Sin embargo, por segunda vez la administración Trump ha tenido que salir con las quijadas destempladas de las negociaciones. La prepotencia, el autoritarismo y muy probablemente la improvisación les han pasado la factura a los estadounidenses, pues se han encontrado con un dirigente que sabe lo que quiere y que está dispuesto a seguir adelante. Corea del Norte solo desmantelará su centro nuclear si le levantan, de manera sustancial, las sanciones impuestas en 2016 y 2017, en particular a su industria textil, a su pesca y a sus materias primas.
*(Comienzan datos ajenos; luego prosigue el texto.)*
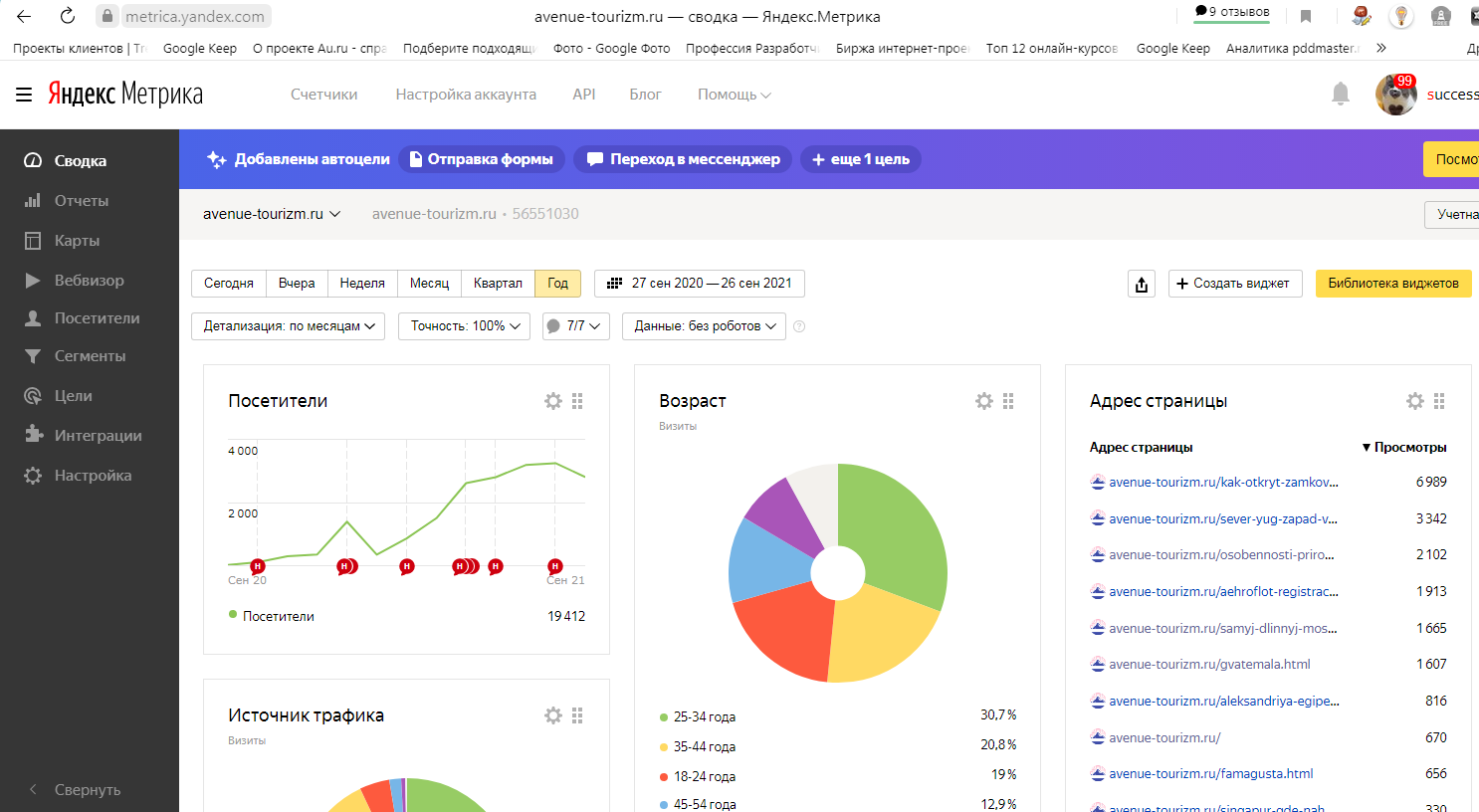
Task: Switch period to Месяц
Action: tap(429, 284)
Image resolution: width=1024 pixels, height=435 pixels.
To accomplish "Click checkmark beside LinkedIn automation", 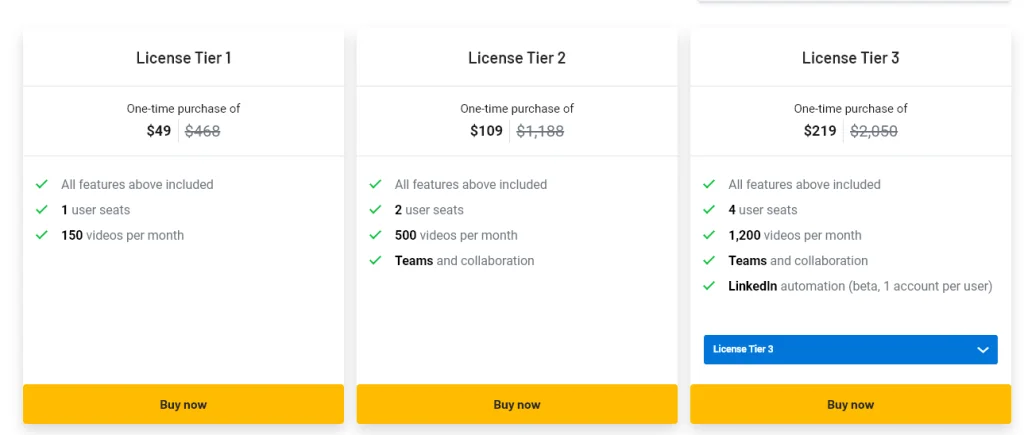I will [709, 286].
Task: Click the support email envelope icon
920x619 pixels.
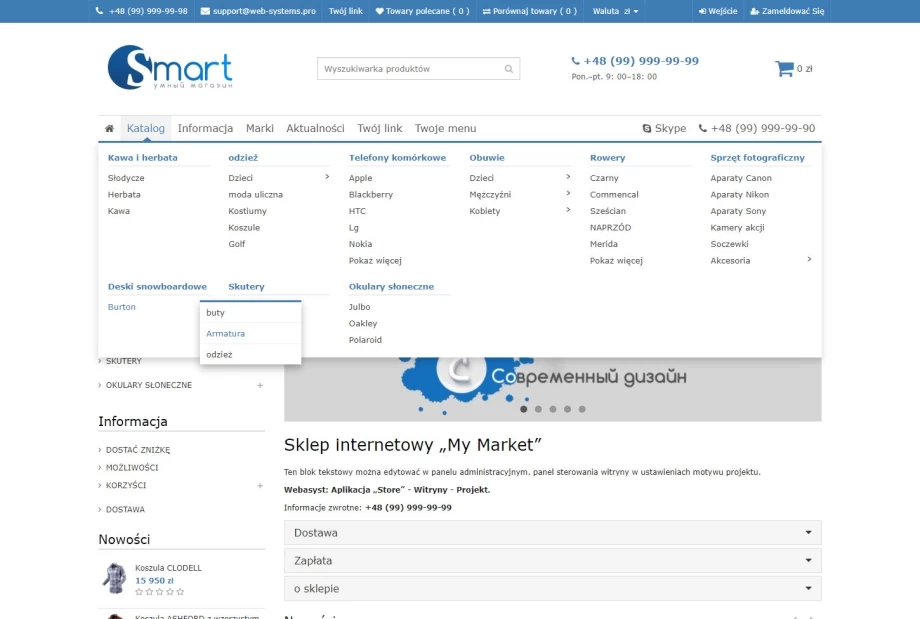Action: coord(205,11)
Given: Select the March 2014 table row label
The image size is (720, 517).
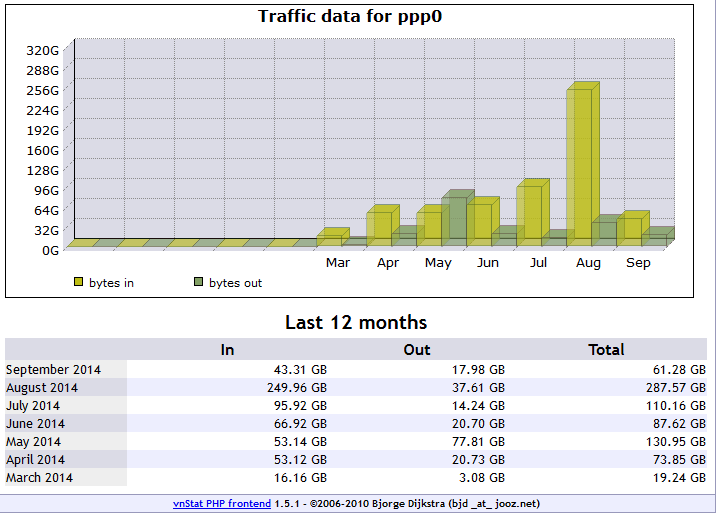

Trump no solo no aceptó, sino, al decir norcoreano, planteó una condición adicional de la que no se han dado más explicaciones.
En Corea del Norte no hay un Guaidó que les haga de vocero y amanuense, y el vecino del sur ya no es el dictador que para que le dejen robar e imponerse dice sí a todas las órdenes imperiales, como parece estar sucediendo con los vecinos de Venezuela. Corea del Sur sale afectada con esa situación, pero no se ofrece como faldero a Trump promoviendo diplomáticamente sus diálogos.
Se puede no simpatizar con el estilo de gobernar de la familia Kim, rechazar por infecunda la ideología juche y hasta desear y decir que el capitalismo debe imperar en todos los confines de la Tierra por los siglos de los siglos, pero, a pesar de todo ello, será necesario reconocer la firmeza y claridad de metas que los dirigentes norcoreanos han tenido para enfrentar las exigencias de un imperio que, aunque distante, les ha declarado la guerra por más de 70 años. A la paz se llega por distintos caminos, y Corea del Norte nos ha mostrado uno, tal vez el más espinoso, costoso y duro, pero al final de cuentas un camino.
Lamentablemente, los grandes medios han dejado de lado este importante aspecto al también negarse a informar que, mientras esas conversaciones se sucedían, la embajada de Corea del Norte en Madrid era asaltada, acto que puede llevar a levantar muchas especulaciones y a poner la paz más en riesgo. España debe informar al mundo claramente sobre los hechos, así como detener a los responsables.